Yes. We get it. Women are sensitive creatures who respect life and men don't want to be responsible for the lives they help create.

After emotionally blackmailing her partner into not killing this thing, Elsa (Sarah Polley) makes the cardinal mistake of bringing home a stray anything - she names it. Once you name it, you'll never be able to get rid of it.

This, of course, turns into some mother-daughter situation with an angry, jealous boyfriend on the sidelines. This is all well and good and by the adolescent book until Dren (our gender-ambiguously named creature) seduces Clive the angry boyfriend (Adrien Brody) and Elsa finds out. She's particularly perturbed because it's not JUST ANY human DNA she's mixed into this thing, it's hers.

If you're thinking this can't get any worse, and that these supposedly smart people can't make ANY MORE STUPID DECISIONS, you're wrong. Dren magically morphs from female to male, kills Clive, and rapes Elsa. Faced with boyfriendlessness, Elsa kills Dren.

Cut to the evil mega-corporation offering Elsa many, many, many dollars to continue her experiments and WHAT IS THIS?! She's pregnant with what can only be a partial human, partial animal, completely un-natural THING.

Rosemary would be proud.

How does Splice rate on the 3 elements?
  • Plausibility = fair
  • Humanistic critique = needs improvement, too reactionary
  • Prediction for the future = oh yes definitely implied, VERY strongly
You can watch the trailer here:


Next, I bring you Hollow Man.

Hollowman is a sort of remake of The Invisible Man with less, "I shouldn't have tempted God's wrath" and more, "I would have gotten away with it if it weren't for you rotten kids."

The question at the heart of the story stays the same, "what would you do if no one were looking?" but, the focus has shifted away form the guilty feeling from going against God's will towards a more self-centered depression at not getting away with more.

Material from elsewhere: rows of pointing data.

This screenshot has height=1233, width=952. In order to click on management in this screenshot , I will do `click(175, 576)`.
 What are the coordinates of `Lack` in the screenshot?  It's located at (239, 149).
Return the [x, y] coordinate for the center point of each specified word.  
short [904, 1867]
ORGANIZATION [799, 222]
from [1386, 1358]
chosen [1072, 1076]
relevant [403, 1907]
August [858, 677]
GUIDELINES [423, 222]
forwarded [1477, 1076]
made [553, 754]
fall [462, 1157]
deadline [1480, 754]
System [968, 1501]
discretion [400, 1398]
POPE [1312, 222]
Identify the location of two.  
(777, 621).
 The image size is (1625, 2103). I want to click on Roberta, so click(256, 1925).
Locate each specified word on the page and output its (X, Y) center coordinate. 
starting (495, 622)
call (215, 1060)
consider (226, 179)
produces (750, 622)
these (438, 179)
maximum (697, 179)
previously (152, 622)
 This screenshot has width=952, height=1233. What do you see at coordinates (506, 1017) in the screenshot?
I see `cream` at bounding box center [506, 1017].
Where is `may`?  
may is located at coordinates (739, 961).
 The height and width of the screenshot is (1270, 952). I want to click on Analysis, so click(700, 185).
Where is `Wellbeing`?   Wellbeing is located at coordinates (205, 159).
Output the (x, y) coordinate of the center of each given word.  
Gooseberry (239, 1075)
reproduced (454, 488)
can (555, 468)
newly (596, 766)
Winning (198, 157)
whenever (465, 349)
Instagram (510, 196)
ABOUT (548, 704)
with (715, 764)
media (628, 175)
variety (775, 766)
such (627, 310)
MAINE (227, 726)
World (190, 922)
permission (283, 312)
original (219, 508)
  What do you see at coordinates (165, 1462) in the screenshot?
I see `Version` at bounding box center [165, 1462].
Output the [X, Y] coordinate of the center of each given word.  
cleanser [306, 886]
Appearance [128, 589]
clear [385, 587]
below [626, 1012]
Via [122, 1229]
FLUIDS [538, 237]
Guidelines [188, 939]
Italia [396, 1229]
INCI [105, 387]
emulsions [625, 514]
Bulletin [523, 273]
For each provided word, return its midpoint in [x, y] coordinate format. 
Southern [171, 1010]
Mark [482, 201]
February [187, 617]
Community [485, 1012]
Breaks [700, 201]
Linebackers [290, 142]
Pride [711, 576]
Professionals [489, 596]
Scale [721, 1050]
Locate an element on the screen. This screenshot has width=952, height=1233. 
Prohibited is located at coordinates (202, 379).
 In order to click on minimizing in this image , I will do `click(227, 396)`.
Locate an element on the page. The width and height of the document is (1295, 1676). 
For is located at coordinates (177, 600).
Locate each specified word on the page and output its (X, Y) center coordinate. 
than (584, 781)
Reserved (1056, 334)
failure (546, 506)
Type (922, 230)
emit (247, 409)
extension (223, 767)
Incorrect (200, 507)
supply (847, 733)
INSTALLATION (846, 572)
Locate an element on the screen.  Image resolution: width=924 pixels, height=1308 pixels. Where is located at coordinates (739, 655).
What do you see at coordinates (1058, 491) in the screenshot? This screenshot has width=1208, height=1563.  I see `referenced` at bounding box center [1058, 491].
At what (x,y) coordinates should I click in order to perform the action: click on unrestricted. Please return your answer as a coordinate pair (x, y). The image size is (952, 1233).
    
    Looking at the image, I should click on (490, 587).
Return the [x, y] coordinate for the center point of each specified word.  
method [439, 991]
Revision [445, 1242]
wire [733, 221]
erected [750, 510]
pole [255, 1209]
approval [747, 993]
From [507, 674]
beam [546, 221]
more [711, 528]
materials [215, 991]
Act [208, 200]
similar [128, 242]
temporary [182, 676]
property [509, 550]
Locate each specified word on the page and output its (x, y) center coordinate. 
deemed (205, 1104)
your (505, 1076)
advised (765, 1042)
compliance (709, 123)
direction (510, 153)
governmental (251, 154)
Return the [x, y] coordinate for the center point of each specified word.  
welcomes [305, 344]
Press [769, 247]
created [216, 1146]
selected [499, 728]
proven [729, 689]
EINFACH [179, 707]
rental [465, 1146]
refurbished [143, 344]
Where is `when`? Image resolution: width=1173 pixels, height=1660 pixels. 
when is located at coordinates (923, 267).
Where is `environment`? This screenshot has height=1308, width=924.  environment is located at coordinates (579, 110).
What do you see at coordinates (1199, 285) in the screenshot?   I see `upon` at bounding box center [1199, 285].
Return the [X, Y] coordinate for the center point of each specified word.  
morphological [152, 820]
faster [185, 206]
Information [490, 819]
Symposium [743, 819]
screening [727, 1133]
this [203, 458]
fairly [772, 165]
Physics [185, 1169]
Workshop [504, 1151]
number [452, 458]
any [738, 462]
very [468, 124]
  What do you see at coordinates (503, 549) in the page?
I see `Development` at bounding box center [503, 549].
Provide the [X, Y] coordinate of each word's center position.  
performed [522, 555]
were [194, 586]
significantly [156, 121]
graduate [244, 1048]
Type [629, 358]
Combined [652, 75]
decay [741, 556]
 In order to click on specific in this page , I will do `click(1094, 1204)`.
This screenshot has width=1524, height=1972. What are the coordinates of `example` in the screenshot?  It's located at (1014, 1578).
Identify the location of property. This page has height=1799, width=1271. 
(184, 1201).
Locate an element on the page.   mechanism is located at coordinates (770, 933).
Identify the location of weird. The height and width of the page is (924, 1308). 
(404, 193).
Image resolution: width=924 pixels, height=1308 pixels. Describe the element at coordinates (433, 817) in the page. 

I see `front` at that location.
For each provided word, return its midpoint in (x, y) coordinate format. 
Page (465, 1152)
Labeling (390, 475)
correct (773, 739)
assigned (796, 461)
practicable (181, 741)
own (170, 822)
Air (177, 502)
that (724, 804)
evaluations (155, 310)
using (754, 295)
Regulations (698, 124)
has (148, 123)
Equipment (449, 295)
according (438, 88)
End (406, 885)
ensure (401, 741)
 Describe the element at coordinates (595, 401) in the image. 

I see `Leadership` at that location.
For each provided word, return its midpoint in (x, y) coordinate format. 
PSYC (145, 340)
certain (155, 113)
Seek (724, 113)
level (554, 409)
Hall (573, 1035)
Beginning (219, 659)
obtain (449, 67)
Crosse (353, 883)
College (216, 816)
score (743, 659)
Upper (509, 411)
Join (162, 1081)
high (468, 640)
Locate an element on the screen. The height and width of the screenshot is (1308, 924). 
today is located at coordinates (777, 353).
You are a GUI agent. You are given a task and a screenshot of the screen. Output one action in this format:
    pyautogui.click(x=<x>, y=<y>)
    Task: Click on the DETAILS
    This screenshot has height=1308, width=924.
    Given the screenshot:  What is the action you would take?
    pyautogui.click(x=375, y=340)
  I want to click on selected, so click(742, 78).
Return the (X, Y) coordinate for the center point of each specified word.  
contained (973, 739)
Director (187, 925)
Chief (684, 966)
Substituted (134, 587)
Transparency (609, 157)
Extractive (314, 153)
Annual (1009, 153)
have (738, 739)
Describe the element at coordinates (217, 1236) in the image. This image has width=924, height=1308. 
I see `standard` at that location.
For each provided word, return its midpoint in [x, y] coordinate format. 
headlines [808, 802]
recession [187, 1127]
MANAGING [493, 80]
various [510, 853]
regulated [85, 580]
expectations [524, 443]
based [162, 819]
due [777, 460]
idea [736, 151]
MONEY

A couple of scientists are experimenting with genetics and DNA and making animals become invisible with the endless funding of some evil corporation. (This sounds familiar, right?)

Their experiments are somewhat hampered by their breakup, personal baggage, and her (Elisabeth Shue) new relationship with another member of the team. In some fucking absurd, ego-maniacal moment, he (Kevin Bacon) uses himself as a test subject and become invisible.

Perhaps he missed a day in class or perhaps he didn't read his comics well enough but, SPOILER ALERT, there's literally no way this can end well for him.

Free from the watchful eye of society, Kevin Bacon romps around indulging his voyeuristic tendencies and molesting any woman he can get his invisible hands on. Gross.

Having no face and no obligation to societies' rules begins to make him a little bit crazy and things end in an exploding laboratory. Presumably, Elisabeth Shue and her new beau (Josh Brolin) live happily ever after.

How does Hollow Man rate on the 3 elements?
  • Plausibility = very, very, very, VERY low
  • Humanistic critique = needs significant improvement
  • Prediction for the future = none whatsoever aside from, "the military would do bad things with this."